--- JOB ---
Rewrite every line of the entries starting at the line containing "The width and height of the screenshot is (1280, 734)." and ending at the line containing "767x596 pixels.", shifting each coordinate in the answers up by 139 and leaving out the pictures.

--- DATA FOR THIS EXERCISE ---
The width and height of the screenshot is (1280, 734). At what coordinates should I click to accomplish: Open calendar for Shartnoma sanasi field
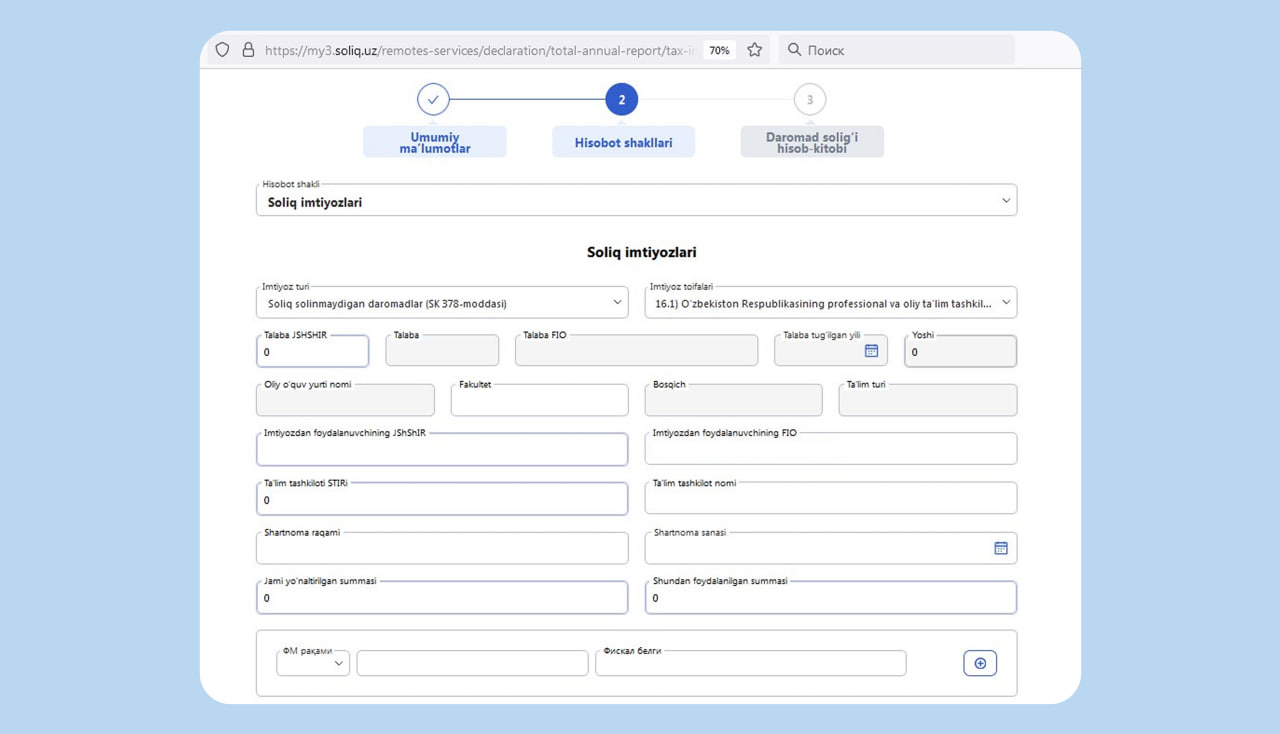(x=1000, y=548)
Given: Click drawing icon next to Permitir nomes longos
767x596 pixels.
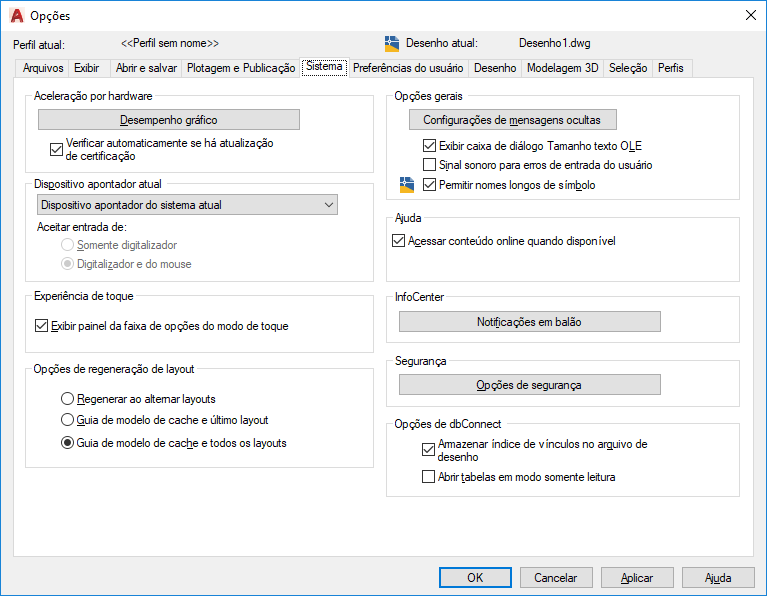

--

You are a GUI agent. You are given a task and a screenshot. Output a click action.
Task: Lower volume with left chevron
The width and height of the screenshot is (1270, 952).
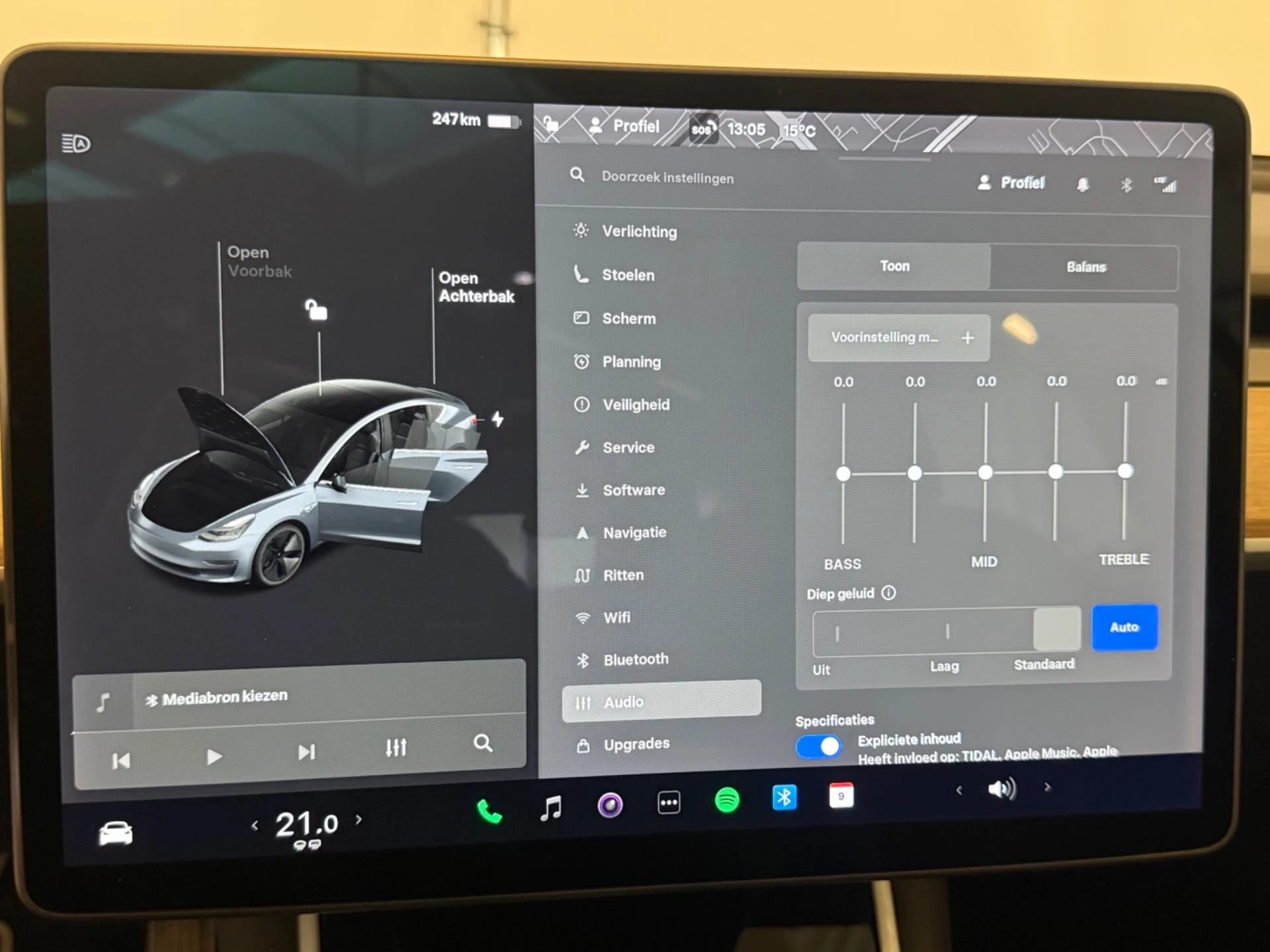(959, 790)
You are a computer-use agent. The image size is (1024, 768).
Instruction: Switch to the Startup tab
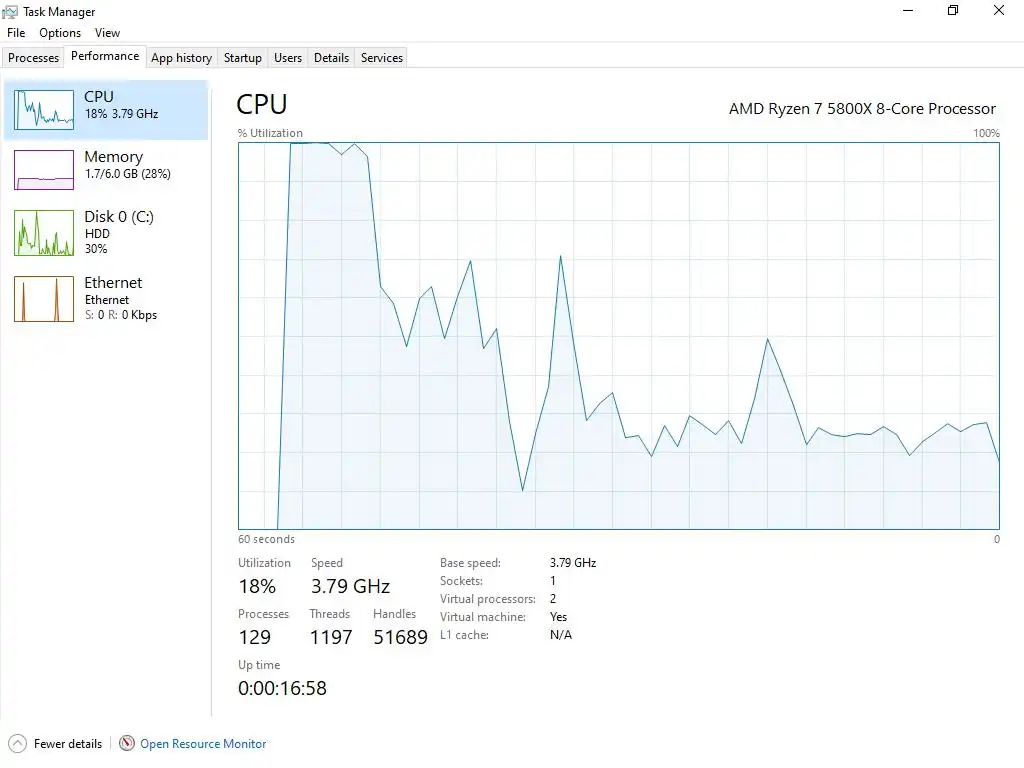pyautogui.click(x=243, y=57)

--- RESPONSE TO THE EXERCISE ---
The width and height of the screenshot is (1280, 734). At what coordinates should I click to accomplish: Open calendar for Shartnoma sanasi field
(x=1139, y=687)
Given: Click drawing icon next to Permitir nomes longos
767x596 pixels.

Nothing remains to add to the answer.